The staff didn’t know if this was progress or something worse. Dr. Ashford’s notes warned that separation resulted in death. But this wasn’t a forced separation; it was a choice, and it raised a question no one wanted to ask. If the children chose to individuate, what did that mean for who they had been before? In March 1976, one of the older girls, about 23, though she looked even younger, asked a nurse for her name. Not the nurse’s, but her own. It was the first time a girl had shown any interest in her individual identity. The surprised nurse checked the admission records. There were no names. The children were listed by number, from Subject 1 to Subject 11. The girl looked at the nurse for a long moment and then walked away. That evening, she spoke English for the first time. She said, “We’ve forgotten.” The nurse asked her what she meant. The girl looked at her with her dark, steady eyes and said, “We’ve forgotten how to be Dalhart.”

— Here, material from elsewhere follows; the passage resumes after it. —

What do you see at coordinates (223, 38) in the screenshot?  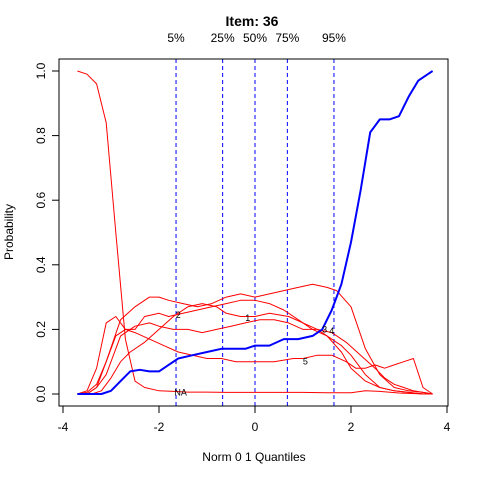 I see `quantile-label: 25%` at bounding box center [223, 38].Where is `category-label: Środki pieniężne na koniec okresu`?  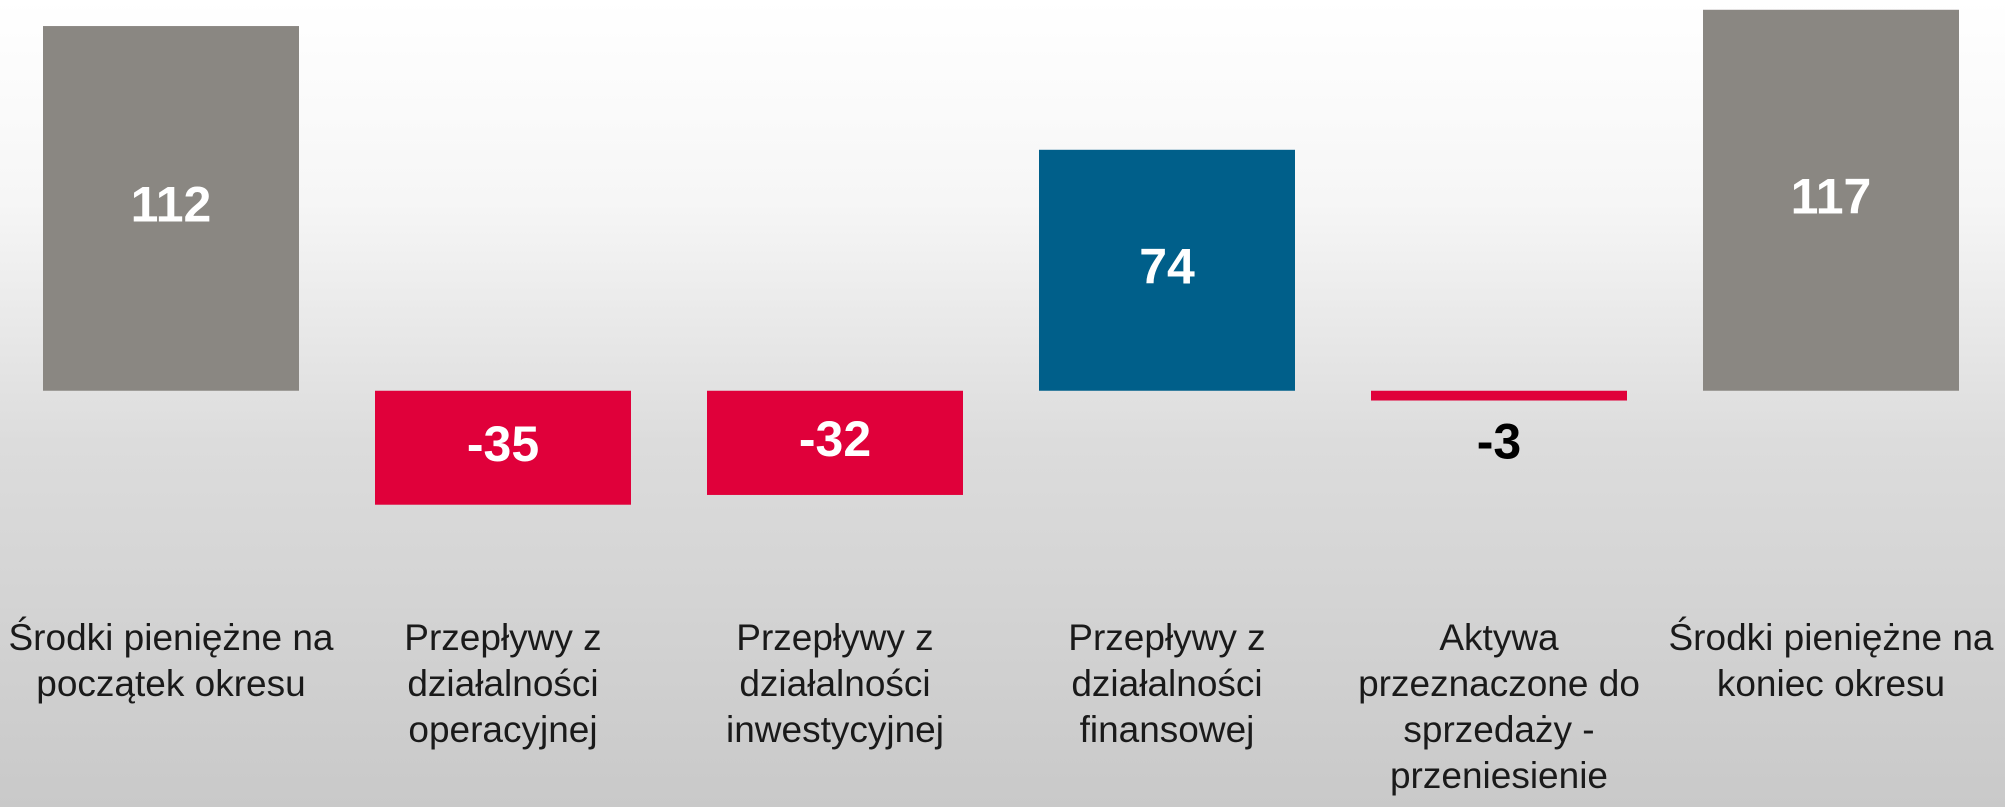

By 1978, the children had deteriorated. Not physically, but mentally. They began to show confusion, memory lapses, and what the staff described as an identity crisis. They forgot their own faces. One boy spent an entire day convinced he was one of the girls. Another claimed she had died years before and that the person who had replaced her was someone else. They stopped recognizing each other. The synchronicity that had once defined them was gone, replaced by chaos. Two of the children became violent, not with the staff, but with each other, as if trying to destroy something they could no longer control. They were sedated and separated into different rooms. Both died within 48 hours. The official cause of death was heart failure, but their hearts had been perfectly healthy the day before. It was as if their bodies had simply given up the moment they could no longer be who they had always been.
By 1980, only four of the original eleven children were still alive. The state decided to close Riverside Manor. The residence was too expensive.